VAT is called Taxe sur la Valeur Ajoutée (TVA) in French or Belasting over de Toegevoegde Waarde (BTW) in Dutch.

If your business is offering goods or services (with some exceptions, such as teachers, journalists, artists, doctors, and lawyers) you may be liable to pay VAT – and charge your clients VAT, too. It is important that you keep accounts (an invoice book) and receipts.

The Belgian VAT rate is set at 21%. VAT must be paid monthly or quarterly, and companies can reclaim the VAT on their professional expenses.

There is also a VAT threshold in Belgium: if your earnings are less than €15,000 you can opt for petite entreprise/kleine onderneming status, which makes you exempt from VAT but also from claiming it back.

Small businesses can claim an exceptional VAT threshold up to €25,000.

Cross-border VAT in Belgium

If you’re selling goods to another VAT-registered business elsewhere in the EU, the customer pays VAT at their own country’s rate.

This also works the other way around, so if you buy goods from another country within the EU, you’ll pay VAT at Belgian rates.

When making a cross-border transaction, you will need the customer’s VAT number.
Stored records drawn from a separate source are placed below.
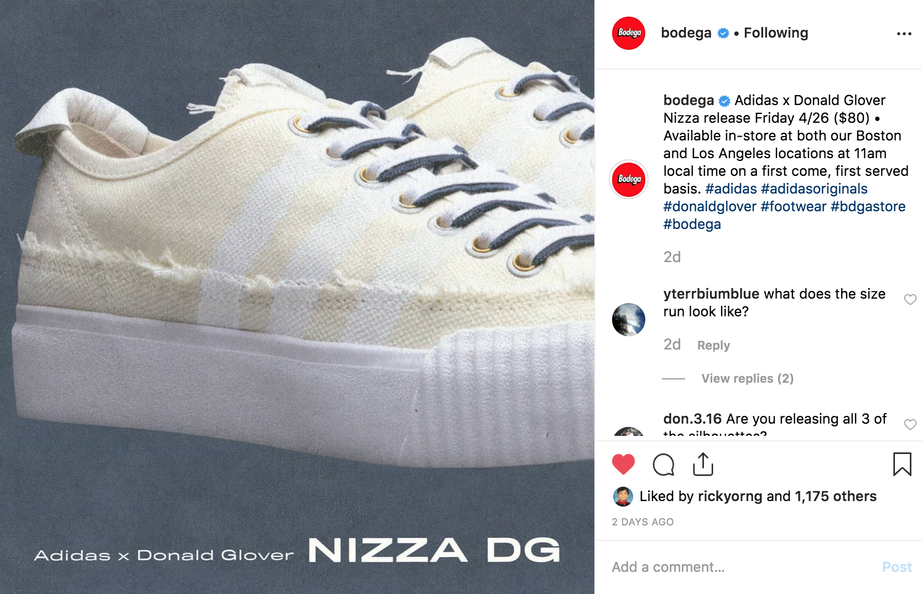
Task: Share the post using the share icon
Action: point(703,464)
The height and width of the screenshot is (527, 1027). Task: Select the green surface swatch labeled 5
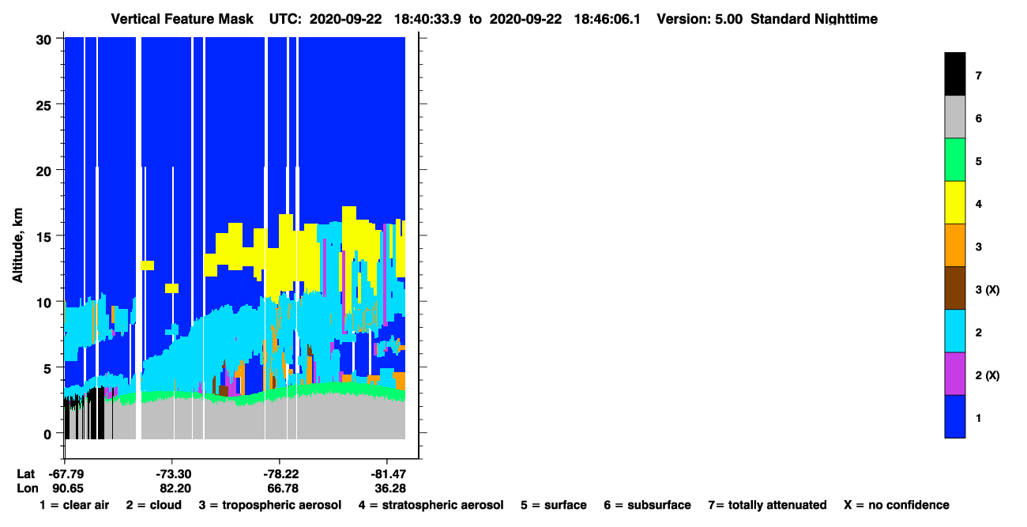tap(954, 160)
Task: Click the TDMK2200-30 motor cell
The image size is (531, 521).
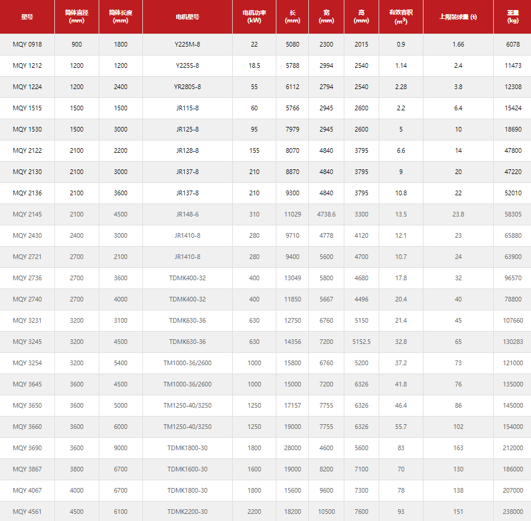Action: pos(187,512)
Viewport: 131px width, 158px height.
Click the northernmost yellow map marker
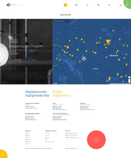[113, 31]

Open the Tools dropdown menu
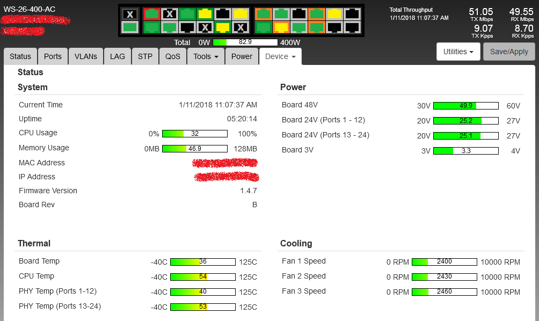[206, 56]
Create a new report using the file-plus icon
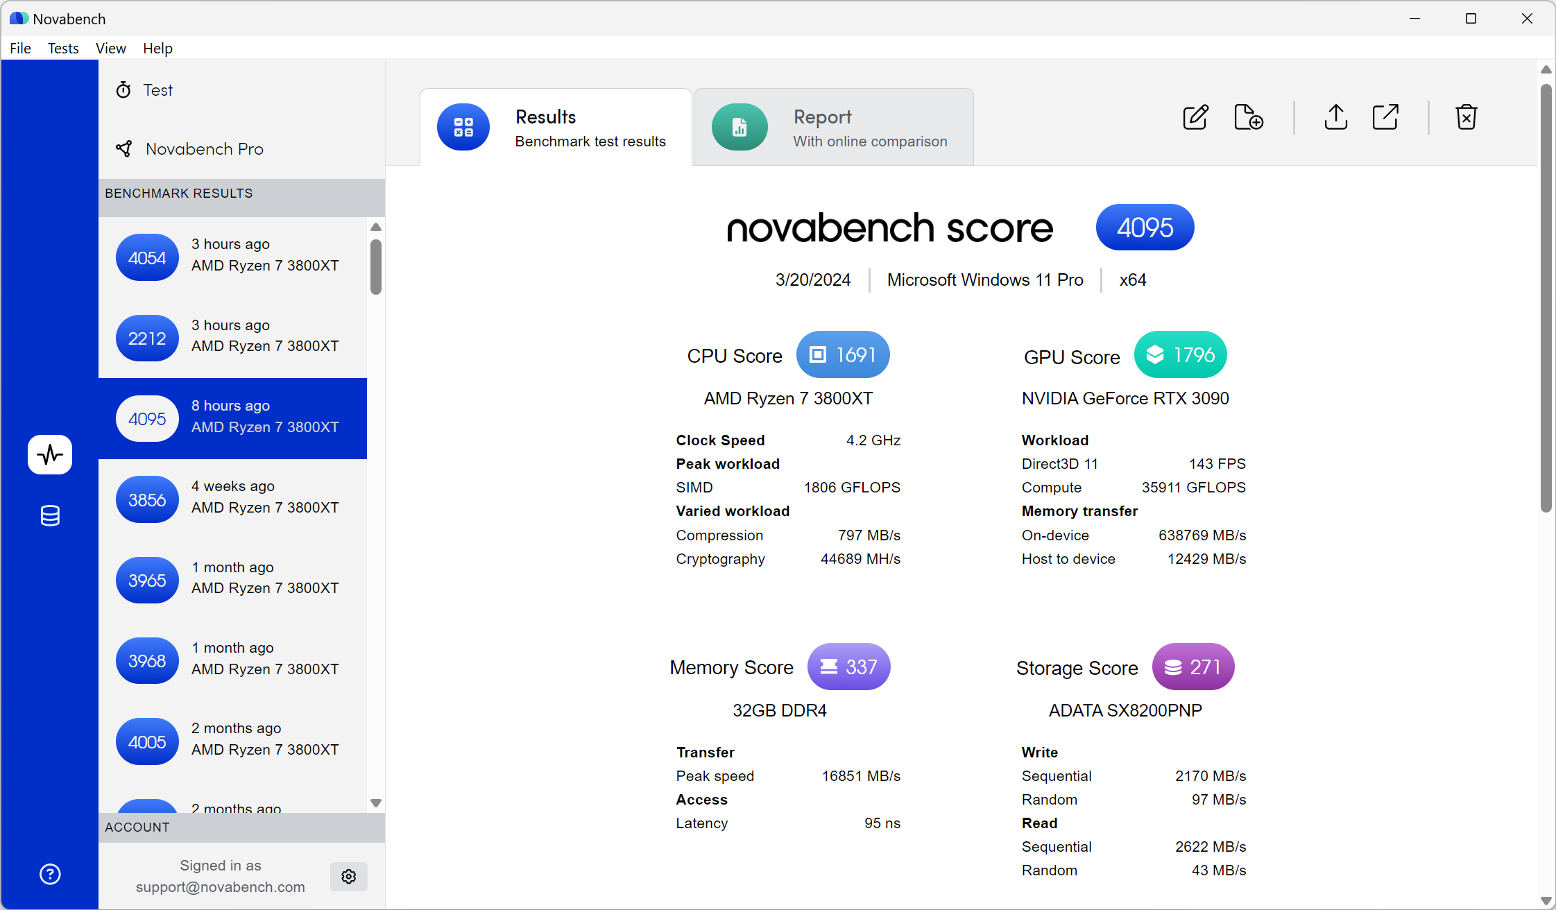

You can check this through the European Commission.

Corporate tax year in Belgium

The Belgian tax year runs from 1 January to 31 December, and tax returns must be submitted annually.

Companies in Belgium will no longer receive a paper tax form. They instead need to file their return electronically via the government’s Biztax application.

Before filing a tax return, companies must register with the tax office and, if necessary, the VAT office – both of which can be done through a one-stop-shop or business counter (guichet d’entreprise in French, ondernemingsloket in Dutch).

If you are non-resident with a Belgian-earned income, you have to inform your competent tax collectors office, who will send you a tax return each year. You can also pay by post or online.

How to file your corporate tax return in Belgium

The filing deadline for 2019 corporate tax returns is 30 June 2020, but this could change as deadlines have regularly been postponed in recent years. 

Companies typically make their Belgian corporate tax payments in four instalments:

  • First quarter: no later than 10 April
  • Second quarter: no later than 10 July
  • Third quarter: no later than 10 October
  • Fourth quarter: no later than 20 December

The government can calculate the company’s tax bill automatically in the event of a late return.

How much companies are charged is estimated based on factors including turnover and number of employees, and varies by industry sector.

Companies who file late must pay a surcharge. The surcharge depends on the company’s previous filing record and its (deemed) intention to avoid taxation. The government can also apply fines or legal sanctions to companies who fail to pay corporate tax.

Other types of business tax in Belgium

Capital gains on shares

Capital gains on qualifying shares realized without meeting the one-year holding requirement are taxed at 25.5% (25% plus a 2% crisis tax, which can be offset against available tax losses), provided certain conditions are met. Gains on non-qualifying shares are subject to the 29.58% rate.

From 2021, Capital gains on qualifying shares realised when meeting all conditions remain fully exempt. Non-qualifying shares will be subject to the 25% rate.

Tax law in Belgium

Minimum tax base

Companies with profits of more than €1 million face limits on how much they can deduct from their corporate tax bills.

Some deductions (such as tax losses carried forward) will only be deductible up to 70% on the taxable profit that exceeds €1m.

Corporate tax advice in Belgium

You can find an accountant (expert-comptable in French, accountant or belastingconsulent in Dutch) through the website of the Instituut van de Accountants en de Belastingconsulenten (French or Dutch only).